URIs and URLs
As shown in Figure 16.3, the Internet is a gigantic mass of client systems requesting resources and server systems providing resources. If you look closer at the process, though, you’ll realize that the protocol addressing rules discussed earlier in this book are not enough to support the rich array of services available on the Internet. The IP address or domain name can locate a host. The port number can point to a service running on the host. But what is the client requesting? What is the server supposed to do? Is there input for which the client is requesting output?

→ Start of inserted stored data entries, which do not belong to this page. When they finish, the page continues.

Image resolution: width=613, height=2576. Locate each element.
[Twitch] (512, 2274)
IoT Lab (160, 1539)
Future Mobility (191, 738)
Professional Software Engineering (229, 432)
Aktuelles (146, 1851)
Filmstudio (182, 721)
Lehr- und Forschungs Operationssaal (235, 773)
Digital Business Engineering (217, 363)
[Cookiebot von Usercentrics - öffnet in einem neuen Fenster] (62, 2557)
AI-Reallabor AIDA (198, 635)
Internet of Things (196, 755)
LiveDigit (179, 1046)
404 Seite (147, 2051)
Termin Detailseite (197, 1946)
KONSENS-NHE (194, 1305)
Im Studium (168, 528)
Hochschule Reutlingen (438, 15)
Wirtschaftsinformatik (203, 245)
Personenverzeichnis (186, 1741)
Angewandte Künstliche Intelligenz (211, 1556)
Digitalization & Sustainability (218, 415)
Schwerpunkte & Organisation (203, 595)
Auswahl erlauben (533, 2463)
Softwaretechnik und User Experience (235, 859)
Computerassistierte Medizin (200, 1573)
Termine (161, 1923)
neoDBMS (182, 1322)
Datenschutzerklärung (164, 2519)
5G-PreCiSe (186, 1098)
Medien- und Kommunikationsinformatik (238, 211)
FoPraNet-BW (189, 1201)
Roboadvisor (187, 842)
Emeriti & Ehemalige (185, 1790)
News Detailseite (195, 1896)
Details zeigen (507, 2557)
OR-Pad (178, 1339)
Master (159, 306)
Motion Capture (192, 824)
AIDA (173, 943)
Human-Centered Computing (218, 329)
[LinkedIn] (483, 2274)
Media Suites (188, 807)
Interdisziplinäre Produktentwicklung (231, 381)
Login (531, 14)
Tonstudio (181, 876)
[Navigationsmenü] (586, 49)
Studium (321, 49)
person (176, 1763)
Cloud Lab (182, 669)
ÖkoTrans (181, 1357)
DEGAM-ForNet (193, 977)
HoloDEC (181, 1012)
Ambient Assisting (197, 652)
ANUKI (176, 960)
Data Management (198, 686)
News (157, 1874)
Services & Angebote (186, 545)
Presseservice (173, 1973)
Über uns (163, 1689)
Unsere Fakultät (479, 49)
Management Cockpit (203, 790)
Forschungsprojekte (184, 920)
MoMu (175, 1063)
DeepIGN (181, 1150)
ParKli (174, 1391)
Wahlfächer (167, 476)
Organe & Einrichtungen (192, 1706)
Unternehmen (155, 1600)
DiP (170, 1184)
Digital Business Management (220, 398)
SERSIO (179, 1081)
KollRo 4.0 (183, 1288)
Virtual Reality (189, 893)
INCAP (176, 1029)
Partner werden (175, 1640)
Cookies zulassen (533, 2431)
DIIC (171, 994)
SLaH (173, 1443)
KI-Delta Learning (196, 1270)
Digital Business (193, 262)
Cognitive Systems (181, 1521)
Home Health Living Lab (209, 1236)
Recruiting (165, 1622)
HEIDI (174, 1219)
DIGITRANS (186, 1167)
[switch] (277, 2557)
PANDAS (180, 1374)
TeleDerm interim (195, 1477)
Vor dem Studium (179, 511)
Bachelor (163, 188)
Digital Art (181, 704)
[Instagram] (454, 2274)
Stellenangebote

Experts have long understood the importance of providing a standard format for requesting Internet resources. Some have argued, in fact, that the presence of a unified request format is another reason why the Internet seems like a single big, cohesive essence rather than just a jumble of computers.
The request format most familiar to Internet users is what is commonly called a Uniform Resource Locator (URL). The URL is best known for the classic web address format: http://www.mercurial.org. URLs are so common now that they appear with little or no explanation on TV commercials and bubble gum wrappers. What we think of as a URL is actually a special case of a more general format known as a Uniform Resource Identifier (URI). The two acronyms are sometimes used interchangeably, but the distinction is important. Recent Internet documents have attempted to converge the terms. RFC 3986, “Uniform Resource Identifier Generic Syntax,” states that future documents should use the more general term URI instead of URL. The term Identifier is better than Locator for the general case because every request doesn’t actually point to a location.
The specification for the structure of a URI is over 60 pages, but the basic format is as follows:
scheme://authority/path?query#fragment
The scheme identifies a system for interpreting the request. The scheme field is often associated with a protocol. Table 16.1 shows some of the schemes used on the Internet today. The classic http scheme is used with web addresses. Although alternative schemes such as gopher are less important than they once were, others, such as ftp, are still in common usage.
| Scheme | Description | Reference |
|---|---|---|
| file | A file on the host system | RFC1738 |
| ftp | File Transfer Protocol | RFC1738 |
| gopher | The Gopher protocol | RFC4266 |
| http | Hypertext Transfer Protocol | RFC2616 |
| https | Hypertext Transfer Protocol Secure | RFC2818 |
| im | Instant Messaging | RFC3860 |
| ldap | Lightweight Directory Access Protocol | RFC4516 |
| mailto | Electronic mail address | RFC2368 |
| nfs | Network File System protocol | RFC2224 |
| pop | Post Office Protocol v3 | RFC2384 |
| telnet | Telnet Interactive session | RFC4248 |
The authority, which begins with a double slash (//) defines the user, host, and port associated with the request. A full expression of the authority component might look like:
//[email protected]:8042
As you learned in Hour 6, a default port number is often associated with the protocol, so the port number is typically omitted. The username is only necessary if the user must provide credentials to access the resource, which is uncommon for the web but more common with a protocol like FTP.
By the Way
Even if the user is required to provide credentials, you still might not need to specify a user in the URI. Many services prompt for a user ID and password after the initial request.
Without the user and the port, the authority field looks more like the basic web address we all appreciate:
//www.bonzai.com
or coupled with the scheme component:
http://www.bonzai.com
In this example, the host is expressed as a DNS domain name, but you can also refer to a host by its IP address.
The path component points down through a hierarchy of directories to a file that is the subject of the request. In the case of http, if the path is omitted, the request points to a default web page for the domain (the home page). Most users by now are familiar with the need to type in additional directory and filenames after the domain name:
http://www.bonzai.com/trees/LittleTrees.pdf
The query and fragment components of the URI are rarely typed or interpreted by humans. The precise meaning of these components can vary depending on the scheme, and some schemes don’t even support the query and fragment components. The easiest way to observe the query field in the wild is to type a search request into a search engine like Google and then examine the URI that appears in the address bar.
The preceding example considers the URI in the context of the hugely popular HTTP protocol used on the World Wide Web. (You’ll learn more about HTTP and its companion markup language HTML in Hour 17.) Keep in mind, though, that each of the different scheme specifications can define how to interpret the information in the URI. The generic URI specification is intentionally kept separate from the details defined in the specifications for each of the schemes so that the schemes can evolve without requiring a change to the basic format. Table 16.1 also lists the RFCs associated with each scheme.